▶ [Aim of the exercise]:
From the records below, state how many lines include the word "Expand", giving only that number.

Pixel coordinate grounding data
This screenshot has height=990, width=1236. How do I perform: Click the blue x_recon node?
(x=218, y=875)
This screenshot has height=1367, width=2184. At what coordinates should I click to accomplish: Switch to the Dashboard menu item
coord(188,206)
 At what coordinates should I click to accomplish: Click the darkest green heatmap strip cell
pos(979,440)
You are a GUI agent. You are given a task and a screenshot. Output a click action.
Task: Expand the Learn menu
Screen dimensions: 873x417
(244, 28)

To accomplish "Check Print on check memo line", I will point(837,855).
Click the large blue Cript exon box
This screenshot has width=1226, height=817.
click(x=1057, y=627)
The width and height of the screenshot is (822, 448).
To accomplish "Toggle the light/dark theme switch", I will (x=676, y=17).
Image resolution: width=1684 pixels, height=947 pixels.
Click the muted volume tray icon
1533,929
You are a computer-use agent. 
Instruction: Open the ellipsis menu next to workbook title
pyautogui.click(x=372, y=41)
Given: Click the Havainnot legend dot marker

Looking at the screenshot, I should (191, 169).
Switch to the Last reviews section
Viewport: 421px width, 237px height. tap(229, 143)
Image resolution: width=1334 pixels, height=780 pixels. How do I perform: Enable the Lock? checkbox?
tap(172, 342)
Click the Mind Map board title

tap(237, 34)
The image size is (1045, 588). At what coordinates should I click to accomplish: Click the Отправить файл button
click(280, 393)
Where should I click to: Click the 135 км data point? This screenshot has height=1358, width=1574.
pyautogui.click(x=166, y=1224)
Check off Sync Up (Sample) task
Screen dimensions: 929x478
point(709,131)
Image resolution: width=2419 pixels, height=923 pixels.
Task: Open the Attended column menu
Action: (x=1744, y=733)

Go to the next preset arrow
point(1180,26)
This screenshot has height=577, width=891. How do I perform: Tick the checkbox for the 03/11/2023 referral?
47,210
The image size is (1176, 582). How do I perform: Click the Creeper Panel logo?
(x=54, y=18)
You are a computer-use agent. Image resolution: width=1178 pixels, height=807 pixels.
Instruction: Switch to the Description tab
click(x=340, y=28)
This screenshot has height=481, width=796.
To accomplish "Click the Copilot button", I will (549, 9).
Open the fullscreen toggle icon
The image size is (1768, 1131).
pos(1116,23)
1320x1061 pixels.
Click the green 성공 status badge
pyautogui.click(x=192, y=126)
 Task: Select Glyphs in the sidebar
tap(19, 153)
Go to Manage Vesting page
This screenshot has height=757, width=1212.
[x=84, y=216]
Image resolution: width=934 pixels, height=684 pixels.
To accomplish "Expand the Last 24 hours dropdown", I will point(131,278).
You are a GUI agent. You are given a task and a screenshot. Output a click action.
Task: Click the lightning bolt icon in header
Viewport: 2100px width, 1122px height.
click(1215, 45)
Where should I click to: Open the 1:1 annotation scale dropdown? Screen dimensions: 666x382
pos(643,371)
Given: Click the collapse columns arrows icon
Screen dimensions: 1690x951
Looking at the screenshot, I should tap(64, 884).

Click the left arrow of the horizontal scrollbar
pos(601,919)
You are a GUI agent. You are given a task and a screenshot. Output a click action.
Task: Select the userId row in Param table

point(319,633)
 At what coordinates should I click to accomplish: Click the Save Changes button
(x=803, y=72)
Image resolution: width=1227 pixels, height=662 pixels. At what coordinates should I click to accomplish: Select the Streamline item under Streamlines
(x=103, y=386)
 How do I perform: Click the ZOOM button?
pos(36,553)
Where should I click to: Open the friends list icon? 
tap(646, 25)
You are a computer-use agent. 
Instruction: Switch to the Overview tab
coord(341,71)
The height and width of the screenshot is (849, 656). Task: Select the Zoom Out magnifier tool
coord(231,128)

▶ [Task answer]:
2